## Stated problem
Rewrite the listing below, replacing every "menuitem" with "menu item" and keeping everything else unchanged. Omit the pictures from your answer.

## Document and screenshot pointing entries
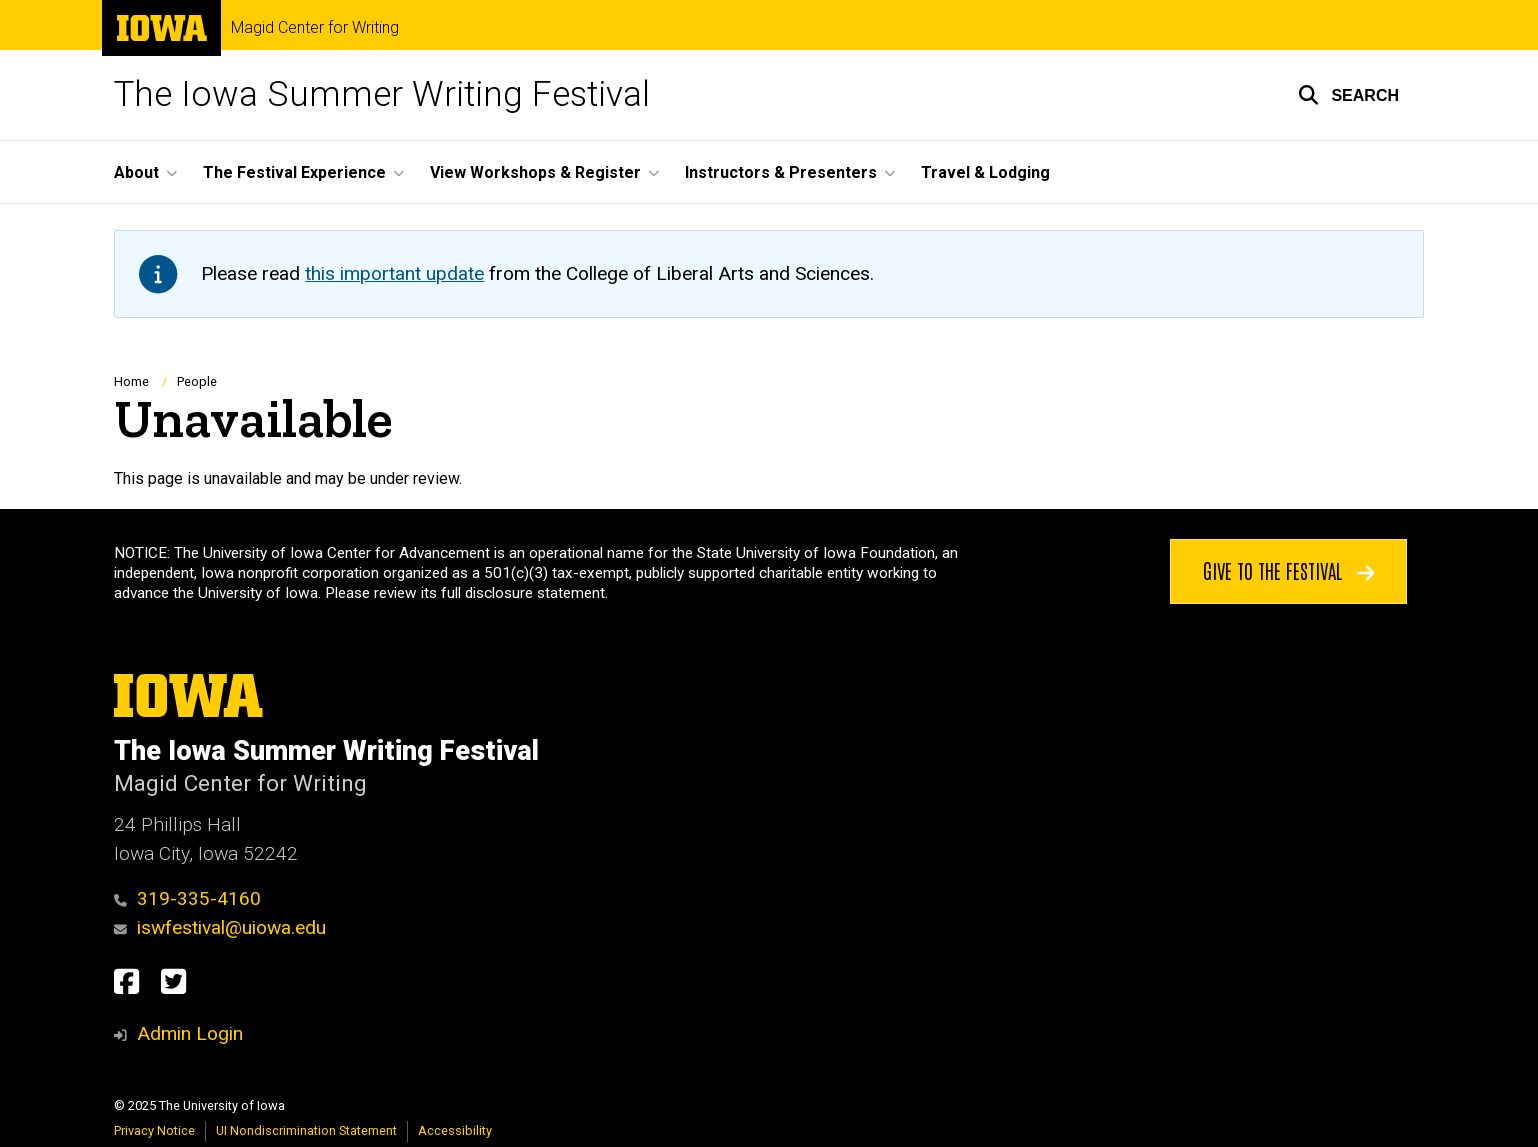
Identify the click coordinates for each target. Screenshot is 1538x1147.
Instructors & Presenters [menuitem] (781, 172)
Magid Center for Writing (315, 28)
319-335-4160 (187, 898)
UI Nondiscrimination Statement (306, 1130)
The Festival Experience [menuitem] (294, 172)
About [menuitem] (136, 172)
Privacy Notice (154, 1130)
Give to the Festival (1289, 570)
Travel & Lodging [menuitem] (985, 172)
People (197, 381)
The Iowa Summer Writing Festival (382, 94)
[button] (1348, 95)
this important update (394, 273)
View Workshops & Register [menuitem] (535, 172)
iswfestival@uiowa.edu (220, 927)
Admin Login (190, 1033)
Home (131, 381)
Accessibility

## The completed task
Identify the click coordinates for each target. Screenshot is 1538x1147.
Instructors & Presenters [menu item] (781, 172)
Magid Center for Writing (315, 28)
319-335-4160 (187, 898)
UI Nondiscrimination Statement (306, 1130)
The Festival Experience [menu item] (294, 172)
About [menu item] (136, 172)
Privacy Notice (154, 1130)
Give to the Festival (1289, 570)
Travel & Lodging [menu item] (985, 172)
People (197, 381)
The Iowa Summer Writing Festival (382, 94)
[button] (1348, 95)
this important update (394, 273)
View Workshops & Register [menu item] (535, 172)
iswfestival@uiowa.edu (220, 927)
Admin Login (190, 1033)
Home (131, 381)
Accessibility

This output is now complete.